(Beginning of Data under study)

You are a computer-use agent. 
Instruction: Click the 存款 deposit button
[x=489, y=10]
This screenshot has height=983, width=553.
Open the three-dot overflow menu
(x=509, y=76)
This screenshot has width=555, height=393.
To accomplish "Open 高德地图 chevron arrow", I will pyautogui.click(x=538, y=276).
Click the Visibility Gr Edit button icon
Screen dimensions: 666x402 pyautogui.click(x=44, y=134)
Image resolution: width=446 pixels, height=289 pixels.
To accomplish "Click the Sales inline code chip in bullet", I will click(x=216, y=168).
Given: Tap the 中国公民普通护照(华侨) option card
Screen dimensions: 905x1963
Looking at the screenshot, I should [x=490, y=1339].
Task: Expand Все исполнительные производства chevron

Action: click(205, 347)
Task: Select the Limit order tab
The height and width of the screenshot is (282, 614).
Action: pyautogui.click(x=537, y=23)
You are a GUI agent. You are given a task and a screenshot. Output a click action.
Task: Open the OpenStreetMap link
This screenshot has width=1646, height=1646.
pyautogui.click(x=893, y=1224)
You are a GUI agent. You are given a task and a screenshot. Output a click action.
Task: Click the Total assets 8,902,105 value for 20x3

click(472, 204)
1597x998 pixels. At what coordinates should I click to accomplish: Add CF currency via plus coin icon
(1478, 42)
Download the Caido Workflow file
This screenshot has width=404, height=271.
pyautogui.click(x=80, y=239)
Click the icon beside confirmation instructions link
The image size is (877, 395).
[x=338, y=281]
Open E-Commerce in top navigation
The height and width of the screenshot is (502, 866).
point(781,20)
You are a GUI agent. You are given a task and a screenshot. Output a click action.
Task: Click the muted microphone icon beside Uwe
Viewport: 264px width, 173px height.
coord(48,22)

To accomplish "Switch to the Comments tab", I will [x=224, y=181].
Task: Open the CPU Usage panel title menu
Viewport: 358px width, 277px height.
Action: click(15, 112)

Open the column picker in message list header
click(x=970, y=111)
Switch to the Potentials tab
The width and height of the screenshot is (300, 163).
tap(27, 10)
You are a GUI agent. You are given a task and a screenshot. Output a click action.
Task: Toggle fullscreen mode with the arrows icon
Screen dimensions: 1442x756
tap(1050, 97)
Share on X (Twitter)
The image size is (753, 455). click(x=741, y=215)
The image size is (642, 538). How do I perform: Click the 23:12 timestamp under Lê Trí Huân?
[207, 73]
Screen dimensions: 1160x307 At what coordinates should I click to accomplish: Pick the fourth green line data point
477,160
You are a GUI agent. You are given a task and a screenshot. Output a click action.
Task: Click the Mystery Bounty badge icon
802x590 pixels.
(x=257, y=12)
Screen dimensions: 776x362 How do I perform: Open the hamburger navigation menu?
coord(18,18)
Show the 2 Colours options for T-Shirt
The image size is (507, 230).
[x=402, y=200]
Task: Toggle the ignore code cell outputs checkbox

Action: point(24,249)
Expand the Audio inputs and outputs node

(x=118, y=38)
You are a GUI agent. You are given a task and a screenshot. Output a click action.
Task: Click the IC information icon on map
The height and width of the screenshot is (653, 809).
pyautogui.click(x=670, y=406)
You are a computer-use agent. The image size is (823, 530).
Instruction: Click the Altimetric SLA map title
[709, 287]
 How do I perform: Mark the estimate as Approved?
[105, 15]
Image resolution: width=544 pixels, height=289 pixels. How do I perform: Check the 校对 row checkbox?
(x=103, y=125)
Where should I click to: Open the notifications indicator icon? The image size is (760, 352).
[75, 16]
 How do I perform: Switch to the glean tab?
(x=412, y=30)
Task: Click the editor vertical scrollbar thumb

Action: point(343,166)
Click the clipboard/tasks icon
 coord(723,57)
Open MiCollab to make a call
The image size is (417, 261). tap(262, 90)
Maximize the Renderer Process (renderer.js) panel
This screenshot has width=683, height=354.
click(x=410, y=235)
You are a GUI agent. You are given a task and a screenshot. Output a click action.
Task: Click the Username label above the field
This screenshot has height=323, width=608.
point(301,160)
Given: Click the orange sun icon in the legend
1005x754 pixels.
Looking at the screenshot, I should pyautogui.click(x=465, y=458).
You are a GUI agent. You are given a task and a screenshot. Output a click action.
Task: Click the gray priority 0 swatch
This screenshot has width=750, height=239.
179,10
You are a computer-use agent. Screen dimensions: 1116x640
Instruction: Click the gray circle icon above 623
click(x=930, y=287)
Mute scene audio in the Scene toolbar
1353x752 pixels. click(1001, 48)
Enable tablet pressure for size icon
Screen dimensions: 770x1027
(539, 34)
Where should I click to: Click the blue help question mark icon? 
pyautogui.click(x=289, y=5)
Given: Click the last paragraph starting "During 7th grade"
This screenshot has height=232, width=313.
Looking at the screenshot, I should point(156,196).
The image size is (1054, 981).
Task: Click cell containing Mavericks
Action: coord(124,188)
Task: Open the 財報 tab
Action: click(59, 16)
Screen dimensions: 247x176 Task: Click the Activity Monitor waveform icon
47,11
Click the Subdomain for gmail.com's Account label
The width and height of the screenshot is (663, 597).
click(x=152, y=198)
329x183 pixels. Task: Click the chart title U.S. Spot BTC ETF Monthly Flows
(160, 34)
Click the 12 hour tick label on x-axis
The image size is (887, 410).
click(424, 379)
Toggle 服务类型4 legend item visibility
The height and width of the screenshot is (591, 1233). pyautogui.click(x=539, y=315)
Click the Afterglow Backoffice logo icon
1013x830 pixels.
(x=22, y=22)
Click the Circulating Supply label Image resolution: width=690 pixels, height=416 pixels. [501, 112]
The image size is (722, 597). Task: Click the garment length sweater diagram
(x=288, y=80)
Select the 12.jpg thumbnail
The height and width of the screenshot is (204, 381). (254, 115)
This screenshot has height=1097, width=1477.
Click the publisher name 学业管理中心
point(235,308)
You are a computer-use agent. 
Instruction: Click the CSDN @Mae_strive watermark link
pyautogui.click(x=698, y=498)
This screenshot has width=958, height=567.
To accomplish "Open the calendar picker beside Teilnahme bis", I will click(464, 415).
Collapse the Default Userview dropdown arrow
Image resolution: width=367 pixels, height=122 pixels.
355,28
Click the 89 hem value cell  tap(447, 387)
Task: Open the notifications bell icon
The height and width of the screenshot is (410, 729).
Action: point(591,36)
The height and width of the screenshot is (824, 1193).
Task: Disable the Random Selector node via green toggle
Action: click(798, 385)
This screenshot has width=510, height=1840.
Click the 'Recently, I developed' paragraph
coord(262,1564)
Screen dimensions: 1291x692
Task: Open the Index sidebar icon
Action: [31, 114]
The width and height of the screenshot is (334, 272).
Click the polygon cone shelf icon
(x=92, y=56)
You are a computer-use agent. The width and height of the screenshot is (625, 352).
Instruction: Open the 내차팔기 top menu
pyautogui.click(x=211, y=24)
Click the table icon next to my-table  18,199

(End of Data under study)

» **Exercise brief**
Type out all of the records again, exactly.

» **Response**
You are a computer-use agent. 
Instruction: Click the 存款 deposit button
[x=489, y=10]
This screenshot has height=983, width=553.
Open the three-dot overflow menu
(x=509, y=76)
This screenshot has width=555, height=393.
To accomplish "Open 高德地图 chevron arrow", I will pyautogui.click(x=538, y=276).
Click the Visibility Gr Edit button icon
Screen dimensions: 666x402 pyautogui.click(x=44, y=134)
Image resolution: width=446 pixels, height=289 pixels.
To accomplish "Click the Sales inline code chip in bullet", I will click(x=216, y=168).
Given: Tap the 中国公民普通护照(华侨) option card
Screen dimensions: 905x1963
Looking at the screenshot, I should [x=490, y=1339].
Task: Expand Все исполнительные производства chevron

Action: click(205, 347)
Task: Select the Limit order tab
The height and width of the screenshot is (282, 614).
Action: pyautogui.click(x=537, y=23)
You are a GUI agent. You are given a task and a screenshot. Output a click action.
Task: Open the OpenStreetMap link
This screenshot has width=1646, height=1646.
pyautogui.click(x=893, y=1224)
You are a GUI agent. You are given a task and a screenshot. Output a click action.
Task: Click the Total assets 8,902,105 value for 20x3

click(472, 204)
1597x998 pixels. At what coordinates should I click to accomplish: Add CF currency via plus coin icon
(1478, 42)
Download the Caido Workflow file
This screenshot has width=404, height=271.
pyautogui.click(x=80, y=239)
Click the icon beside confirmation instructions link
The image size is (877, 395).
[x=338, y=281]
Open E-Commerce in top navigation
The height and width of the screenshot is (502, 866).
point(781,20)
You are a GUI agent. You are given a task and a screenshot. Output a click action.
Task: Click the muted microphone icon beside Uwe
Viewport: 264px width, 173px height.
coord(48,22)

To accomplish "Switch to the Comments tab", I will [x=224, y=181].
Task: Open the CPU Usage panel title menu
Viewport: 358px width, 277px height.
Action: click(15, 112)

Open the column picker in message list header
click(x=970, y=111)
Switch to the Potentials tab
The width and height of the screenshot is (300, 163).
tap(27, 10)
You are a GUI agent. You are given a task and a screenshot. Output a click action.
Task: Toggle fullscreen mode with the arrows icon
Screen dimensions: 1442x756
tap(1050, 97)
Share on X (Twitter)
The image size is (753, 455). click(x=741, y=215)
The image size is (642, 538). How do I perform: Click the 23:12 timestamp under Lê Trí Huân?
[207, 73]
Screen dimensions: 1160x307 At what coordinates should I click to accomplish: Pick the fourth green line data point
477,160
You are a GUI agent. You are given a task and a screenshot. Output a click action.
Task: Click the Mystery Bounty badge icon
802x590 pixels.
(x=257, y=12)
Screen dimensions: 776x362 How do I perform: Open the hamburger navigation menu?
coord(18,18)
Show the 2 Colours options for T-Shirt
The image size is (507, 230).
[x=402, y=200]
Task: Toggle the ignore code cell outputs checkbox

Action: point(24,249)
Expand the Audio inputs and outputs node

(x=118, y=38)
You are a GUI agent. You are given a task and a screenshot. Output a click action.
Task: Click the IC information icon on map
The height and width of the screenshot is (653, 809).
pyautogui.click(x=670, y=406)
You are a computer-use agent. The image size is (823, 530).
Instruction: Click the Altimetric SLA map title
[709, 287]
 How do I perform: Mark the estimate as Approved?
[105, 15]
Image resolution: width=544 pixels, height=289 pixels. How do I perform: Check the 校对 row checkbox?
(x=103, y=125)
Where should I click to: Open the notifications indicator icon? The image size is (760, 352).
[75, 16]
 How do I perform: Switch to the glean tab?
(x=412, y=30)
Task: Click the editor vertical scrollbar thumb

Action: point(343,166)
Click the clipboard/tasks icon
 coord(723,57)
Open MiCollab to make a call
The image size is (417, 261). tap(262, 90)
Maximize the Renderer Process (renderer.js) panel
This screenshot has width=683, height=354.
click(x=410, y=235)
You are a GUI agent. You are given a task and a screenshot. Output a click action.
Task: Click the Username label above the field
This screenshot has height=323, width=608.
point(301,160)
Given: Click the orange sun icon in the legend
1005x754 pixels.
Looking at the screenshot, I should pyautogui.click(x=465, y=458).
You are a GUI agent. You are given a task and a screenshot. Output a click action.
Task: Click the gray priority 0 swatch
This screenshot has width=750, height=239.
179,10
You are a computer-use agent. Screen dimensions: 1116x640
Instruction: Click the gray circle icon above 623
click(x=930, y=287)
Mute scene audio in the Scene toolbar
1353x752 pixels. click(1001, 48)
Enable tablet pressure for size icon
Screen dimensions: 770x1027
(539, 34)
Where should I click to: Click the blue help question mark icon? 
pyautogui.click(x=289, y=5)
Given: Click the last paragraph starting "During 7th grade"
This screenshot has height=232, width=313.
Looking at the screenshot, I should point(156,196).
The image size is (1054, 981).
Task: Click cell containing Mavericks
Action: coord(124,188)
Task: Open the 財報 tab
Action: click(59, 16)
Screen dimensions: 247x176 Task: Click the Activity Monitor waveform icon
47,11
Click the Subdomain for gmail.com's Account label
The width and height of the screenshot is (663, 597).
click(x=152, y=198)
329x183 pixels. Task: Click the chart title U.S. Spot BTC ETF Monthly Flows
(160, 34)
Click the 12 hour tick label on x-axis
The image size is (887, 410).
click(424, 379)
Toggle 服务类型4 legend item visibility
The height and width of the screenshot is (591, 1233). pyautogui.click(x=539, y=315)
Click the Afterglow Backoffice logo icon
1013x830 pixels.
(x=22, y=22)
Click the Circulating Supply label Image resolution: width=690 pixels, height=416 pixels. [501, 112]
The image size is (722, 597). Task: Click the garment length sweater diagram
(x=288, y=80)
Select the 12.jpg thumbnail
The height and width of the screenshot is (204, 381). (254, 115)
This screenshot has height=1097, width=1477.
Click the publisher name 学业管理中心
point(235,308)
You are a computer-use agent. 
Instruction: Click the CSDN @Mae_strive watermark link
pyautogui.click(x=698, y=498)
This screenshot has width=958, height=567.
To accomplish "Open the calendar picker beside Teilnahme bis", I will click(464, 415).
Collapse the Default Userview dropdown arrow
Image resolution: width=367 pixels, height=122 pixels.
355,28
Click the 89 hem value cell  tap(447, 387)
Task: Open the notifications bell icon
The height and width of the screenshot is (410, 729).
Action: point(591,36)
The height and width of the screenshot is (824, 1193).
Task: Disable the Random Selector node via green toggle
Action: click(798, 385)
This screenshot has width=510, height=1840.
Click the 'Recently, I developed' paragraph
coord(262,1564)
Screen dimensions: 1291x692
Task: Open the Index sidebar icon
Action: [31, 114]
The width and height of the screenshot is (334, 272).
Click the polygon cone shelf icon
(x=92, y=56)
You are a computer-use agent. The width and height of the screenshot is (625, 352).
Instruction: Open the 내차팔기 top menu
pyautogui.click(x=211, y=24)
Click the table icon next to my-table  18,199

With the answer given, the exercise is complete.